For the 100 km riders the first 25 km gave everyone a good softening up. Pinch climbs aplenty led to The Escalator, a rubbly switchback climb that I always seem to enjoy, perhaps because it is safely inside my skillset. A bit of rough and tumble later we groveled up the switchbacks of the upper section of Rolling Thunder only to be funneled unceremoniously down the freshly-cut and loose rock gardens of Romper Room, followed by the technical step-laden horror-show of Stairway to Heaven. Both included armor-plated roll-overs whilst the latter was strewn with tall, sharp, step-ups, which were going to hurt bike and body if you screwed them up. Given there were bits I couldn’t clean, my fears turned to Anita, Sara, and the other 50 K-ers, who’d be tackling this right at the very end of their races, with fatigue at the max. The Stairway sector was not over in a flash, BTW. Some people were going to be off the bikes for near 2 km!
I think such sectors are fair game for the 100 K-ers, representing a solid challenge for (mostly) experienced riders who more or less know what they’ve signed up for. Then again, if I’d wanted to race the Convict, I would have raced the Convict. But seriously, I think it was hugely counter productive, not to mention unnecessarily dangerous, to inflict it upon the 50 K-ers. I think that most of the riders who enter the 50 probably fall into two broad camps; they are getting to know the medium and, as such, represent the future and growth of the sport, or, they are simply out there to try and indulge in a kinder helping of torture on what is renowned to be a fun track. It’s not that they are expecting Floriade, but I’m sure they weren’t expecting this.
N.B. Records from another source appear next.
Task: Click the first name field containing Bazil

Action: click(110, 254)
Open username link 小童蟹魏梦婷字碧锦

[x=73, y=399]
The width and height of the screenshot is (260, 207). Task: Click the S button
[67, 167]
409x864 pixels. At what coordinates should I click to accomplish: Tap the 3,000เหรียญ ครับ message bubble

I felt like I’d been chugging far longer than 25 km as I rolled through transition and headed out to Sparrow Hill for the middle 50. By contrast, the first half of Sparrow was populated by some divine groomed single track, reminding me of why I'd signed up in the first place. There was some chop and rugga-bugga, but mostly in the second half of the loop, making me ponder the obvious merits of a big-wheeled dually. I rode the last 25 of this middle 50 with Mr Stead, whom I know quite well from the Choc Foot series, not to mention Friday morning spins in Centennial.
As we crossed back to the Kowens’ side for the last 25 I finally clawed up to Mr Locke, another adversary from the Choc Foot series. Simon and Clayton glued themselves to my wheel for the last harrah, and with about 10 to go the elastic seemed to finally snap and I limped home alone in 5:17, sore all over, for 7th in a strong Masters field (of 86) and 39th outright (of 237), pretty much same time and place as last year.
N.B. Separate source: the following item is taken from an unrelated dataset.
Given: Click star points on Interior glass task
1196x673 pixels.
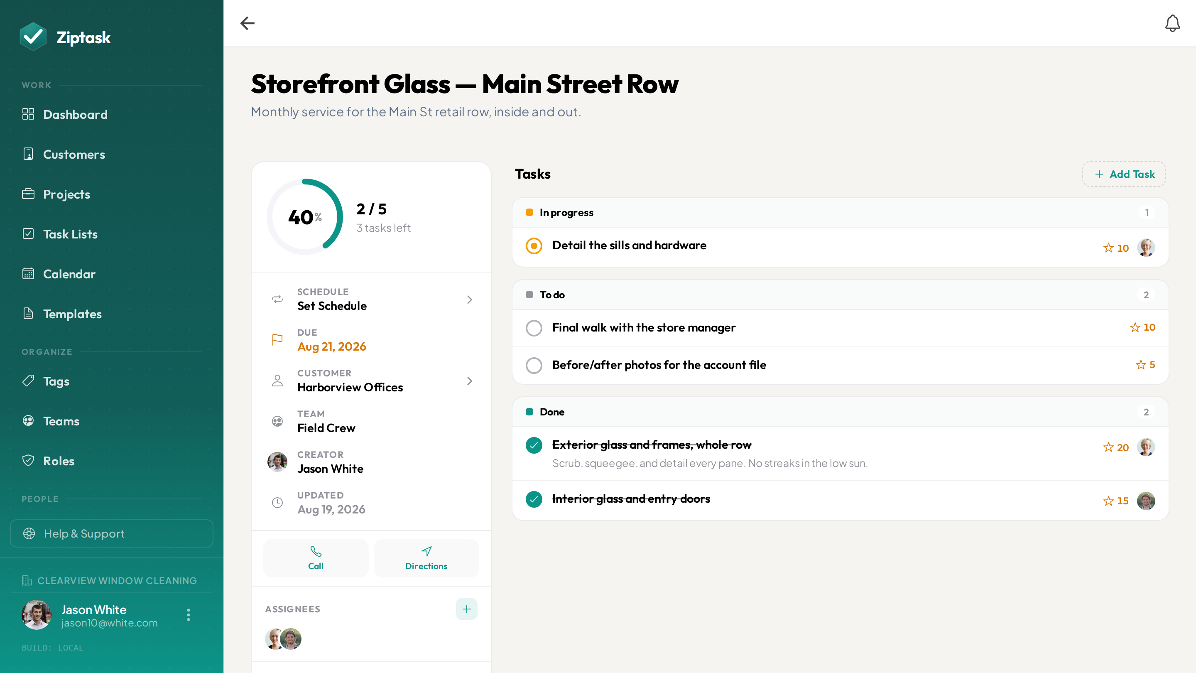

Somehow Anita had survived her ordeal and was there, smiling at the finish, which was a huge relief. She came unstuck in a few places, but had sense enough not to try to chew bits she might choke on. Likewise Sara, who commented that the Stairway sector echo’d, not with laughter (as in the song) but with lots of swearing.
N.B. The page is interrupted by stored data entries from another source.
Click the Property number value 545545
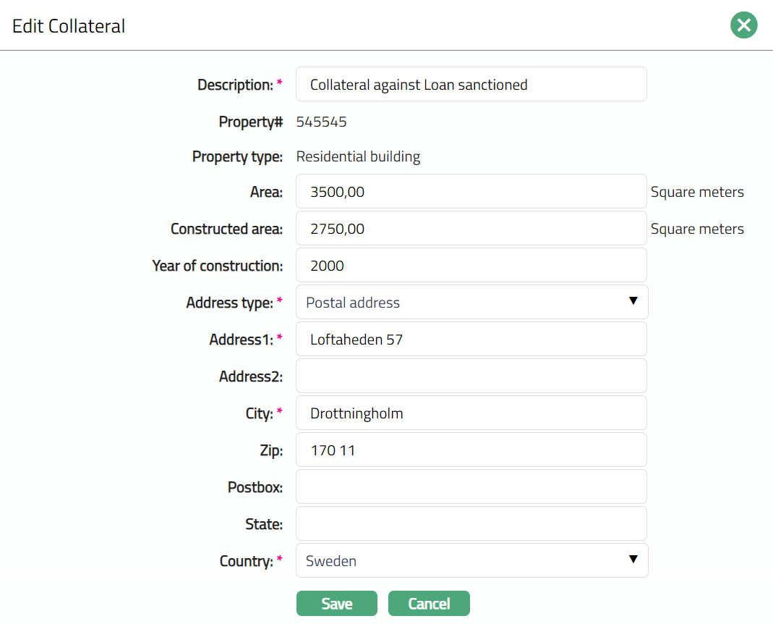Image resolution: width=773 pixels, height=624 pixels. [321, 122]
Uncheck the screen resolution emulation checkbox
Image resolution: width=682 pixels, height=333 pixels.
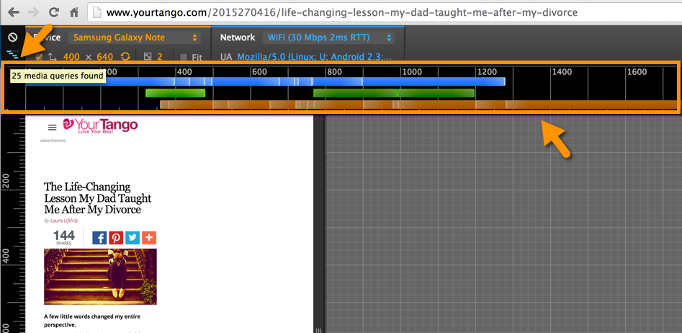[39, 56]
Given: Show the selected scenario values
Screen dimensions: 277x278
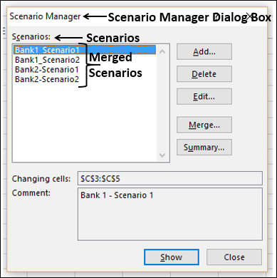Looking at the screenshot, I should point(172,257).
Now we were simply waiting for the Salmon collective. I chatted with Cory at the finish who was most impressed with how Mikey was handling the chop on the 26er, but also that he passed him in Sparrow with a wheel issue. Alarm bells rang in my mind. We’d pulled Mikey’s rear wheel apart in the car park of Stromlo the day before to give the bearings a lube, and didn’t include all the bits when we put it back together. What appeared to be a loose-ish dust-cap had been left out of the mix. It’s exclusion had me pondering whether this was a wise move, especially if it turned out to be a requisite spacer. The things that one ponders at 3 am! Exploded views of hubs on the Internet failed to identify the piece in question. Worst case scenario – if bearing cups were allowed more latitude to move than they should, balls might actually escape the race and cause the wheel to seize, or be lost altogether.
Mikey eventually rolled home (with Ben only minutes behind), with a calamitous tale involving 4 punctures, running out sealant, running out of 26er tubes, and running out of canisters. Perhaps a good reason to consign the 26er to the status of spare bike and splash out on a new big wheel dually for his first tilt at 24solo, which is just round the corner!
All considered, probably the toughest manifestation of the Kowalski to date (a real "mountain bikers course", was echo'd repeatedly at the finish), but i'm wondering if events such as this will continue to be so popular in the future if they burn their middle ground (much like in federal politics), which provide the lion's share of enties, and in doing so help bankroll such events for all of us.